В то утро Марков и его разведчики оказались разбуженными задолго до назначенного срока. Сначала капитану в предрассветной полудреме показалось, что началась гроза. Он услышал раскаты грома, и еще на несколько мгновений провалился в полузабытьи. От сена шел теплый прелый дух. Марков увидел вдруг себя маленьким на речке. Где-то выше на холме, скрытый зарослями малины и облепихи, притулился их большой рубленый дом. Дом отсюда не видно, но он там есть, совершенно точно. От этого становится уютно и спокойно. Марков – маленький мальчик – стоит на мелководье, закатав выше колен домотканые портки. Плечи и спина голые, через одно плечо перекинута лямка штанов. В таком виде Егорка – так всегда называла его мать – ничем не отличался от остальной деревенской ребятни. Вот они бегают вокруг него, друзья-приятели, деревенские мальчишки.

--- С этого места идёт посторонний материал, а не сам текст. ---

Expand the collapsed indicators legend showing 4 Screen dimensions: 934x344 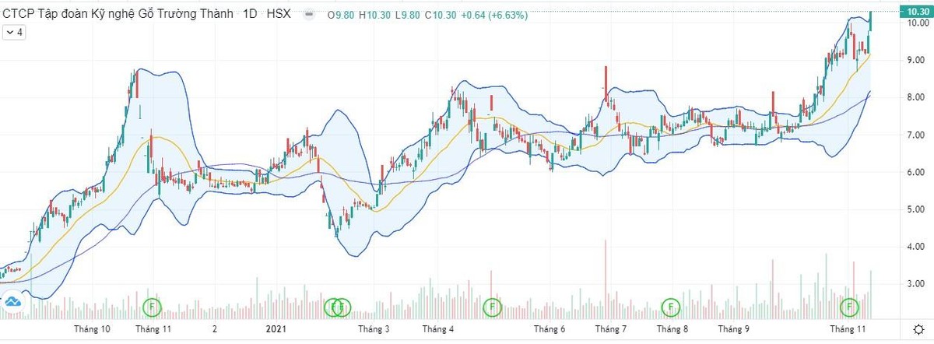point(13,33)
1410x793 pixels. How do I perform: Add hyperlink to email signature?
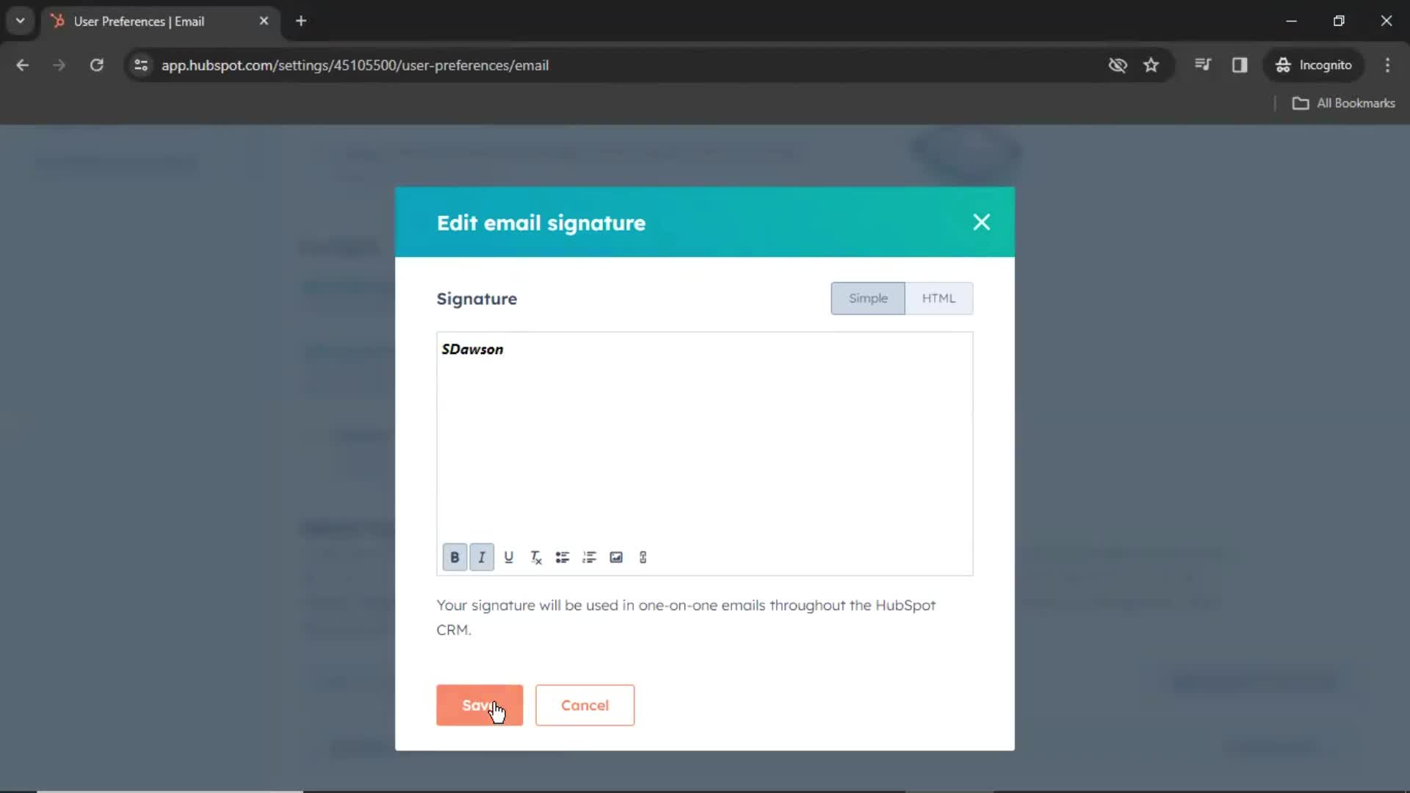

«Гроза, Егорка, гроза!» – кричат мальчишки, и он явственно слышит первый раскат грома. Затем еще и еще. Ребята тормошат его за плечи и отчего-то обращаются сначала по имени-отчеству, а потом и по званию.

– Георгий Владимирыч! Георгий Владимирыч! Товарищ капитан!..

Марков быстро раскрывает глаза – ух, и надо же было так заснуть! Перед ним распоясанная фигура лейтенанта Чередниченко. К всклокоченной шевелюре лейтенанта прилепилась прелая солома.

– Немцы прорвались!

– Да откуда ж, твою в душу мать… – Спросонок опять валится со стога вниз сержант Куценко. На нем нет гимнастерки, только грязная нательная рубаха и галифе. Сержант босой, тесемки внизу одной штанины развязаны.

– Да где ж сапоги, Боже ж мой… – причитает Куценко.

– Слушай! В ружье! – оглушительно вырывается вслух прямо из подсознания Маркова старорежимная команда. От собственного голоса капитан просыпается окончательно.

Первым, подхватив автомат, выкатился наружу ефрейтор Быков. За ним высунулся было Фомичев, но тут же убрался обратно – по сараю хлестанула пулеметная очередь.

– Сюда! – крикнул Паша-Комбайнер, выбив ногами несколько нижних досок в задней стене сарая.

Они вылезли через пролом наружу, лихорадочно огляделись по сторонам. По дороге, проходившей над берегом реки, катились немецкие бронетранспортеры и танки. От них к расположенной чуть в отдалении деревушке сновали по проселкам мотоциклы. Вся армада вражеской техники на ходу поливала округу свинцовым дождем из автоматического оружия. Между боевыми машинами противника отчаянно метались фигурки в коротких шинелях – болгары. Некоторые из них пытались отстреливаться из винтовок, половина уже валялась без движения в дорожной пыли.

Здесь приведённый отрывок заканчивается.